Oracle Architecture

> The skull architecture of oracle is same as normal machine/ system its has similar components like RAM, CPU, and STORAGE, in oracle they are called as Buffer, Process, Storage.


The Main Architecture of oracle and the components present in it are:




There are three main structures in Oracle Database structure architecture they are

  1. Memory structures (Similar to RAM)
  2. Process structures(Similar to CPU)
  3. Storage structures(Similar to Storage)

And here the database(storage) consists of physical and logical structures

> Instance is the combination of Memory structure(SGA) and Process structure (background-process).

> Coming from left in the architecture a connection establishment to a database by a user

For every user to connect to database an user process and server process is created which establishes a connection/session between user and database.

Connection: Communication between user process and an instance. (Physical communication)

Session: Specific connection of a user to an instance through user process. (state of user),
oracle database can handle multiple sessions can be created and exists concurrently for a single database user using same username.
    example: using HR/HR multiple members can login to same database at a time. 

Some main components of memory structure:

Two basic memory structures associated with an instance are SGA and PGA

SGA - System Global Area: 

        This is a shared memory common to all the users logging in, there are some of the components combined called as SGA and the components are Shared Pool, Large Pool, Java Pool, Streams Pool, Database buffer cache, Redo log buffer, KEEP Buffer pool, RECYCLE buffer Pool, nK buffer cache.

        The SGA is the shared memory area that contains data and control information for the instance. The SGA includes the following components:

  • Shared pool: Caches various constructs that can be shared among users, The shared pool portion of the SGA contains the library cache, the data dictionary cache, the SQL query result cache, the PL/SQL function result cache, buffers for parallel execution messages, and control structures.

        A shared SQL area contains the parse tree and execution plan for a given SQL statement. Oracle Database saves memory by using one shared SQL area for SQL statements run multiple times, which often happens when many users run the same application,

        When a new SQL statement is parsed, Oracle Database allocates memory from the shared pool to store in the shared SQL area. The size of this memory depends on the complexity of the statement

        The fixed area of the shared pool represents startup overhead for the SGA. It is very small in comparison to a typically sized shared pool or SGA.

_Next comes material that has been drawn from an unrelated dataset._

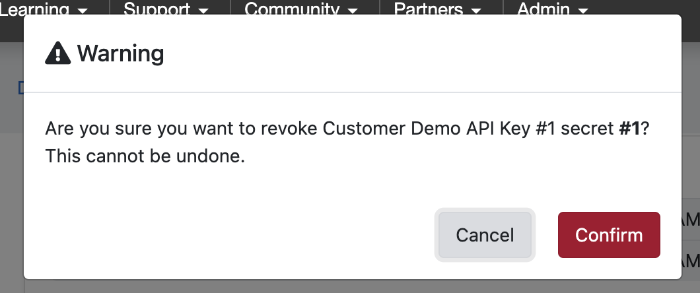The width and height of the screenshot is (700, 293).
Task: Click the dimmed area below the dialog
Action: pyautogui.click(x=330, y=286)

  • Database buffer cache: Caches blocks of data retrieved from the database, Hold copies of data blocks that are read from datafiles, and is shared by all concurrent users to satisfy the read consistency model. All users who are concurrently connected to the instance share access to the database buffer cache.

        The first time an Oracle Database user process requires a particular piece of data, it searches for the data in the database buffer cache. 

        If the process finds the data already in the cache (a cache hit), it can read the data directly from memory. If the process cannot find the data in the cache (a cache miss), 

        It must copy the data block from a data file on disk into a buffer in the cache before accessing the data. Accessing data through a cache hit is faster than data access through a cache miss.

  • Redo log buffer: Caches redo information (used for instance recovery) until it can be written to the physical redo log files stored on the disk.

        The redo log buffer is a circular buffer in the SGA that holds information about changes made to the database. Redo entries contain the information necessary to reconstruct (or redo) changes that are made to the database by DML, DDL, or internal operations. Redo entries are used for database recovery if necessary.

        As the server process makes changes to the buffer cache, redo entries are generated and written to the redo log buffer in the SGA. The redo entries take up continuous, sequential space in the buffer. The log writer background process writes the redo log buffer to the active redo log file (or group of files) on disk.

  • Large Pool: The database administrator can configure an optional memory area called the large pool. To provide large memory allocations for

    • Session memory for the shared server and the Oracle XA interface 
    • I/O server processes
    • Oracle Database backup and restore operations
    • Parallel Query operations
    • Advanced Queuing memory table storage

        The large pool is better able to satisfy such large memory requests than the shared pool The large pool is not managed by a least recently used (LRU) list. 

  • Java pool: Used for all session-specific Java code and data in the Java Virtual Machine (JVM), Java pool memory is used in different ways, depending on the mode in which Oracle Database is running.

  • Streams pool: Used by Oracle Streams to store information required by capture and apply.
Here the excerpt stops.